Andrew, All,

> On 5/22/07, Andrew Dunstan <[EMAIL PROTECTED]> wrote:
> > But before I commit this I'd appreciate seeing some more testing, both
> > for correctness and performance.

I finally found some time to test this patch on our data. As our
production database is still using 8.1, I made my tests with 8.1.10
and 8.3devel. As I had very weird results, I tested also 8.2.5.
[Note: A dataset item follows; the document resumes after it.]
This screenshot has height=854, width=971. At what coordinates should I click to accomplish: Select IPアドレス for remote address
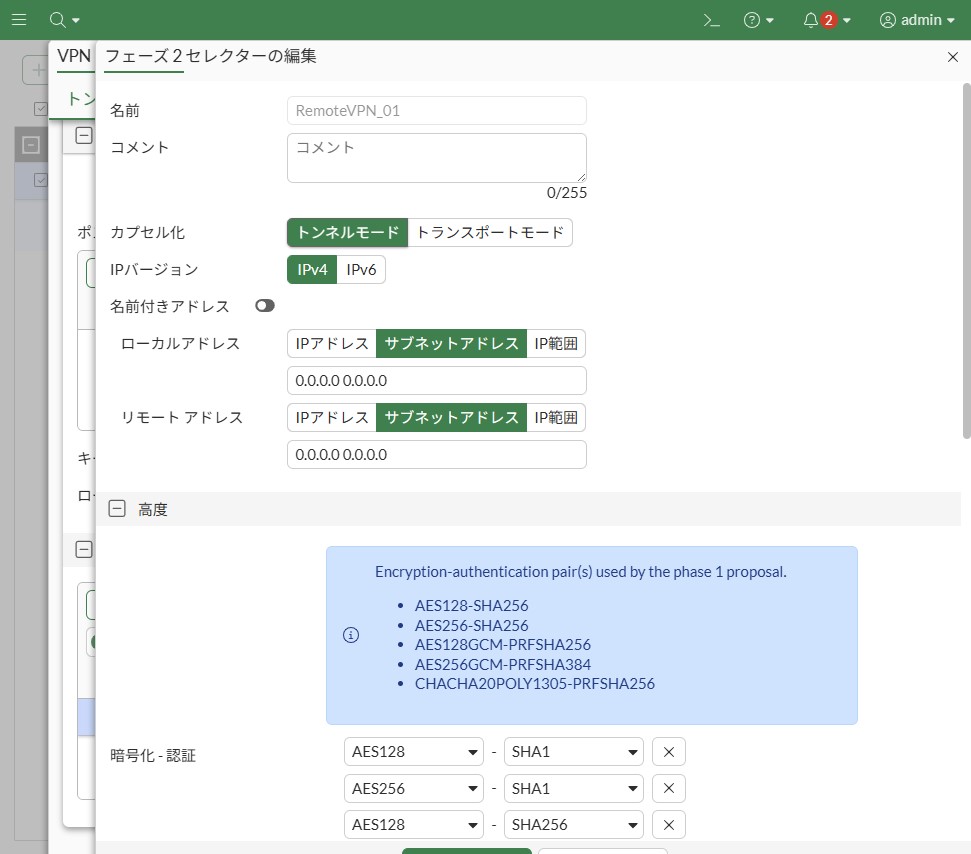[331, 417]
The patch seems to work as expected in my locale. I didn't notice
problems during the tests I made except for the performance problem I
describe below.

The box is a recent dual core box using CentOS 5. It's a test box
installed specifically to test PostgreSQL 8.3. Every version is
compiled with the same compiler. Locale is fr_FR.UTF-8 and database is
UTF-8 too.
The table used to make the tests fits entirely in RAM.

I tested a simple ILIKE query on our data with 8.3devel and it was far
slower than with 8.1.10 (2 times slower). It was obviously not the
expected result as it should have been faster considering your work.
So I decided to test also with 8.2.5 and it seems a performance
regression was introduced in 8.2 (and not in 8.3 which is in fact a
bit faster than 8.2).

I saw this item in 8.2 release notes:
Allow ILIKE to work for multi-byte encodings (Tom)
Internally, ILIKE now calls lower() and then uses LIKE.
Locale-specific regular expression patterns still do not work in these
encodings.

Could it be responsible of such a slow down?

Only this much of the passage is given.